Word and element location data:
::::
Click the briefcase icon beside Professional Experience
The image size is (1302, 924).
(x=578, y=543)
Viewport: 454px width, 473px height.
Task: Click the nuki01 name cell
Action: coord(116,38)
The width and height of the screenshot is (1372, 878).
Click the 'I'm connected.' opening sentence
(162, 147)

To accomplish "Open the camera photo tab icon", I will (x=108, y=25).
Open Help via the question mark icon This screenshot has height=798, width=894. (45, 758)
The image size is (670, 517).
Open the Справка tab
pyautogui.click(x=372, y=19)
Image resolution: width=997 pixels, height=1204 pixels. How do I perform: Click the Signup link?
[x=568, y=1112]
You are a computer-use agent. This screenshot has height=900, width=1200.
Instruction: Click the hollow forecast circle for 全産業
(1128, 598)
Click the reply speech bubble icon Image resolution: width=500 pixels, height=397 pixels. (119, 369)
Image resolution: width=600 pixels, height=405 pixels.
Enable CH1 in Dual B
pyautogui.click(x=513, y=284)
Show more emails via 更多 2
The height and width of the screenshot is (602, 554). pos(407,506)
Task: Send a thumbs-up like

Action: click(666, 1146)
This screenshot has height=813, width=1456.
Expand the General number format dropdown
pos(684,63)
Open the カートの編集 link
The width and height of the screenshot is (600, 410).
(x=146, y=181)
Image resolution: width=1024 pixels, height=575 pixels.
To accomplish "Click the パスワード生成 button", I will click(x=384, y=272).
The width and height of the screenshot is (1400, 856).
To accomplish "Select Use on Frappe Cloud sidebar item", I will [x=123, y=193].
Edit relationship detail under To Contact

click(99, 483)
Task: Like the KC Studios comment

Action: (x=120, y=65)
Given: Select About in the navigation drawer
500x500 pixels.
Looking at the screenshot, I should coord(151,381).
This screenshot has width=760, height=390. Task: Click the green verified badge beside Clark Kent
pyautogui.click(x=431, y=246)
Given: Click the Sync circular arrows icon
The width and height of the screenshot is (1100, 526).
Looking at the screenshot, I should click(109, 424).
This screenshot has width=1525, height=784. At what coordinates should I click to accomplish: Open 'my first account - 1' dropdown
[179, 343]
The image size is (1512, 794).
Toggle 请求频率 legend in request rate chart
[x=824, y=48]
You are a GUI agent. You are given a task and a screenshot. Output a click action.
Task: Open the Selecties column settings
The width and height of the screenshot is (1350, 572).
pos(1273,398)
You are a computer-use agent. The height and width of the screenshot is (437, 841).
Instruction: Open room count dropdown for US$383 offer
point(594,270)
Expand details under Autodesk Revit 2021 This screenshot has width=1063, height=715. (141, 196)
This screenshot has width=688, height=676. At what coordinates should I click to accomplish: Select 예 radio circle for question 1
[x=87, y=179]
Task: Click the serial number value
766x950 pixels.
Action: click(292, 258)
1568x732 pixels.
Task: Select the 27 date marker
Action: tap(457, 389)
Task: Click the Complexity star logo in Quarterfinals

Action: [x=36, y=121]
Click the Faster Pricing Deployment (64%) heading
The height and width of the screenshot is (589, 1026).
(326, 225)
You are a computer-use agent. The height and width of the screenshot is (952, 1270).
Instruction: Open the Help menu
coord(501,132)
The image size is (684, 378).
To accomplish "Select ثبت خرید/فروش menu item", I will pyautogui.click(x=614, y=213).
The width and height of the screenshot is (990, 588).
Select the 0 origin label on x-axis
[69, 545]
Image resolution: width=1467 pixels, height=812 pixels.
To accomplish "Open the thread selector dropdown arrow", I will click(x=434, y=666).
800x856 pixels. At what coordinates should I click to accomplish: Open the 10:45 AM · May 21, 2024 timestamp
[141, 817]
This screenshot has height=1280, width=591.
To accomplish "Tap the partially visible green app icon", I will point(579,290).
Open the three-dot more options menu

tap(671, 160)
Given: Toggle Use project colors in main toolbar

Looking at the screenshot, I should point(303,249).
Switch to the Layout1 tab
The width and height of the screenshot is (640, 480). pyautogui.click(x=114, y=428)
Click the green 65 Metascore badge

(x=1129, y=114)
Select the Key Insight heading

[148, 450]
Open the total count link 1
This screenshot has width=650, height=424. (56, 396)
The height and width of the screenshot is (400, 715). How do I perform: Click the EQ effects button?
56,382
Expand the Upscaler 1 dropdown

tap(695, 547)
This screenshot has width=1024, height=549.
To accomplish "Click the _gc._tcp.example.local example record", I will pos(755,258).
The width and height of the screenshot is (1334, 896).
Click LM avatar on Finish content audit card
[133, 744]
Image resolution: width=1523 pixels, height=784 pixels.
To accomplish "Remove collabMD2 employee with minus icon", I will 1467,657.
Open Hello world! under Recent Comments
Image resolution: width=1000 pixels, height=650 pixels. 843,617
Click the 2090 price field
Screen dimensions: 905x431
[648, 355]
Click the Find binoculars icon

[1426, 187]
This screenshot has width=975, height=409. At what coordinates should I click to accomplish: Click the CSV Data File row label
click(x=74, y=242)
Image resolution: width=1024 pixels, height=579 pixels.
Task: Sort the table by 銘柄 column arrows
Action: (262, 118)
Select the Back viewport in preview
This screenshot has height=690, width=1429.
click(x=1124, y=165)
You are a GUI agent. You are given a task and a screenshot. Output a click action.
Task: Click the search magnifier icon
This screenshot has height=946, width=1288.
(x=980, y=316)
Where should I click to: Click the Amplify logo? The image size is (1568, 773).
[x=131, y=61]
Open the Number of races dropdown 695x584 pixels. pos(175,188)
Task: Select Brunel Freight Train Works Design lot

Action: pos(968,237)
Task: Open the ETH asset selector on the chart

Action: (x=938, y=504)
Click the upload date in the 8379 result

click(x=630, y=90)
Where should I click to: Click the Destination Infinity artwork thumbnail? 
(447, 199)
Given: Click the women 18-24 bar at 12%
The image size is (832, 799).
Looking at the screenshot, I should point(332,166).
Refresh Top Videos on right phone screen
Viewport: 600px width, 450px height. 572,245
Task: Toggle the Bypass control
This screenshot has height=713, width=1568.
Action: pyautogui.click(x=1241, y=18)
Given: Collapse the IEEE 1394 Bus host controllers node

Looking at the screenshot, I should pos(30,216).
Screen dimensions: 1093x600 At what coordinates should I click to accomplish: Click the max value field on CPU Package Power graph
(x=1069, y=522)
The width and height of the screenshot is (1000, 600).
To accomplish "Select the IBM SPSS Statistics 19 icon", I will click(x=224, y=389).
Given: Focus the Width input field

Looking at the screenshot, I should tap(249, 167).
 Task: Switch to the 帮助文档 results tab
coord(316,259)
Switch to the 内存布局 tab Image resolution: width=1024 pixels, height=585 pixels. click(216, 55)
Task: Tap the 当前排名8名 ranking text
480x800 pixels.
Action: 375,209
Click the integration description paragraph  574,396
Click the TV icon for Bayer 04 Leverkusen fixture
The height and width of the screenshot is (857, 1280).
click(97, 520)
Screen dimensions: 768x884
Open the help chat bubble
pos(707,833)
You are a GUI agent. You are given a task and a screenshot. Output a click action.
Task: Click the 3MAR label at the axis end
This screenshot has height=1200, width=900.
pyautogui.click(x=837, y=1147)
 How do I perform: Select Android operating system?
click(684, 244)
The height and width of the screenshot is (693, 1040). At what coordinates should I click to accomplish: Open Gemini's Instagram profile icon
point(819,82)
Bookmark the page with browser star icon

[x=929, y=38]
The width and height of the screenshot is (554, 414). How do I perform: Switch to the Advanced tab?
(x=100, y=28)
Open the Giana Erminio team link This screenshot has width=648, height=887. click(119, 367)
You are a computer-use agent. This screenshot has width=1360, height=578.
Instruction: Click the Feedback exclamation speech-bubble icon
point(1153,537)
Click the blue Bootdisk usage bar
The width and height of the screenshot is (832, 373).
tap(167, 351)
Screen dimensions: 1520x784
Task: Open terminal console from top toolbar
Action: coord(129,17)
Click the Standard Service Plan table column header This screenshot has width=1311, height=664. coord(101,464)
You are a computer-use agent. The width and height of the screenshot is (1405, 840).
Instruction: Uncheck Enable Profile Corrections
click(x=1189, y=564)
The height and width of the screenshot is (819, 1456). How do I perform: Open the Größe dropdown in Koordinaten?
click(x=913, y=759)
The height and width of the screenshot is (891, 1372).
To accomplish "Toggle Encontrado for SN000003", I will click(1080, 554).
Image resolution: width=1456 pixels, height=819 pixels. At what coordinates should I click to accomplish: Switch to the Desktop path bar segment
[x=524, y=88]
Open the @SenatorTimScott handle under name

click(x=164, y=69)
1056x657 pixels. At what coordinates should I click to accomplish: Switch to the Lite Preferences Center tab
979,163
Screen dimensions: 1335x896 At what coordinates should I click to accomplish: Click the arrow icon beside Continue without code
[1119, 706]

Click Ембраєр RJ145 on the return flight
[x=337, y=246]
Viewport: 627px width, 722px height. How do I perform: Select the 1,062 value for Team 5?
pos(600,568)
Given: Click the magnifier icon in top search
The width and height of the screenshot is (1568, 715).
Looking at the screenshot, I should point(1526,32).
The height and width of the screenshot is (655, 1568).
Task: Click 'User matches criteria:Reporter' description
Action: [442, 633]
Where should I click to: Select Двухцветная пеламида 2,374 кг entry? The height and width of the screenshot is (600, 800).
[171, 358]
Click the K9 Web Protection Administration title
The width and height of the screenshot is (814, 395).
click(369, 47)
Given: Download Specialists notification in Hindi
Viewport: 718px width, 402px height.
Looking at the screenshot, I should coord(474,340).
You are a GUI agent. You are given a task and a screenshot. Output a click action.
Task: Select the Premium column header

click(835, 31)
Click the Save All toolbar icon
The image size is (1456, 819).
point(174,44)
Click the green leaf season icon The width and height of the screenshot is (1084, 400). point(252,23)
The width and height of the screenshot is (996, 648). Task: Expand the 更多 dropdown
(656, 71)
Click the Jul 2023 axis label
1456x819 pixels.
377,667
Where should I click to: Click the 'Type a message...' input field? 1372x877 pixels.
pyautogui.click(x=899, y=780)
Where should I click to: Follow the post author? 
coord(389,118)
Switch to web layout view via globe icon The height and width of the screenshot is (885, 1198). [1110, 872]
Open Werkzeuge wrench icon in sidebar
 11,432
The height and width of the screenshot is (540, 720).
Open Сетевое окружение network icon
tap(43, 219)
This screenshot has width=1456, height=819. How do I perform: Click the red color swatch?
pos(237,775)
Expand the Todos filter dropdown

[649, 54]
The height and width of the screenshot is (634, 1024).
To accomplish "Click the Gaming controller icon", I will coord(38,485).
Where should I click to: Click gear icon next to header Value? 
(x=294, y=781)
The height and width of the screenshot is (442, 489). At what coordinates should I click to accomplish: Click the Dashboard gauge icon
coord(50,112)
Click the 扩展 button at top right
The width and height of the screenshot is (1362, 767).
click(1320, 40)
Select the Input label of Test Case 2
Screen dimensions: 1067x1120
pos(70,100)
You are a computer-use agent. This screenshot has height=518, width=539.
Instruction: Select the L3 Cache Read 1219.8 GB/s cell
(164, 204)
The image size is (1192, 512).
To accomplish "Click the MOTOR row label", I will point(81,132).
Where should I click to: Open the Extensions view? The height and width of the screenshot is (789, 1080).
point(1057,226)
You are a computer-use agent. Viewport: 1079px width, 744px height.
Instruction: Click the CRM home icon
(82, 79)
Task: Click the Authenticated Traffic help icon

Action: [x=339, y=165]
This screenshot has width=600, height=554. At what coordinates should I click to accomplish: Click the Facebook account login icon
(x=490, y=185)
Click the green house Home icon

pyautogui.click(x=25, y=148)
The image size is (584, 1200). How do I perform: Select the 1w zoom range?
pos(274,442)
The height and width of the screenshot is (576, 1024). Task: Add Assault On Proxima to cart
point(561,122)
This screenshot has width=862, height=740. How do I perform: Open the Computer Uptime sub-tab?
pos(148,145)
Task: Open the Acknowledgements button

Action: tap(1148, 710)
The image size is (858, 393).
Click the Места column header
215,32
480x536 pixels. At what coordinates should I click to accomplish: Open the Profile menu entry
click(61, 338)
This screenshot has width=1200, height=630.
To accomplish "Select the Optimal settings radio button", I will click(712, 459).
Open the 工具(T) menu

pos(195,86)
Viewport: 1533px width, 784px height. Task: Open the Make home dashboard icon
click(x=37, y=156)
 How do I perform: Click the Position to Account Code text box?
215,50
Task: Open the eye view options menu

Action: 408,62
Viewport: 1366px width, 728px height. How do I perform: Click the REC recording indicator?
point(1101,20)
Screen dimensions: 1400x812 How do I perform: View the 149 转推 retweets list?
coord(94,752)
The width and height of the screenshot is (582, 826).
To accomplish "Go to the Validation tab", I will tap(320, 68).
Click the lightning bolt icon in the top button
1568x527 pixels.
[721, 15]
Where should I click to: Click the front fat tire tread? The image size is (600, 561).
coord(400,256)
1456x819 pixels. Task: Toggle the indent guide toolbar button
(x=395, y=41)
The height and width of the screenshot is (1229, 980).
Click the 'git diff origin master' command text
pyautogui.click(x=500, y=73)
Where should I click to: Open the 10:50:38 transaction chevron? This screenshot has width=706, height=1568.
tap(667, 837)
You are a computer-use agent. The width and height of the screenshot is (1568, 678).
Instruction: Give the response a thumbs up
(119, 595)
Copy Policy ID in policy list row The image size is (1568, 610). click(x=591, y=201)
::::
• **Requirement**
Reproduce the listing lines above verbatim, beginning at the line that contains "Open Werkzeuge wrench icon in sidebar" and stopping after the line that contains "I will point(81,132).".

• **Final result**
Open Werkzeuge wrench icon in sidebar
 11,432
The height and width of the screenshot is (540, 720).
Open Сетевое окружение network icon
tap(43, 219)
This screenshot has width=1456, height=819. How do I perform: Click the red color swatch?
pos(237,775)
Expand the Todos filter dropdown

[649, 54]
The height and width of the screenshot is (634, 1024).
To accomplish "Click the Gaming controller icon", I will coord(38,485).
Where should I click to: Click gear icon next to header Value? 
(x=294, y=781)
The height and width of the screenshot is (442, 489). At what coordinates should I click to accomplish: Click the Dashboard gauge icon
coord(50,112)
Click the 扩展 button at top right
The width and height of the screenshot is (1362, 767).
click(1320, 40)
Select the Input label of Test Case 2
Screen dimensions: 1067x1120
pos(70,100)
You are a computer-use agent. This screenshot has height=518, width=539.
Instruction: Select the L3 Cache Read 1219.8 GB/s cell
(164, 204)
The image size is (1192, 512).
To accomplish "Click the MOTOR row label", I will point(81,132).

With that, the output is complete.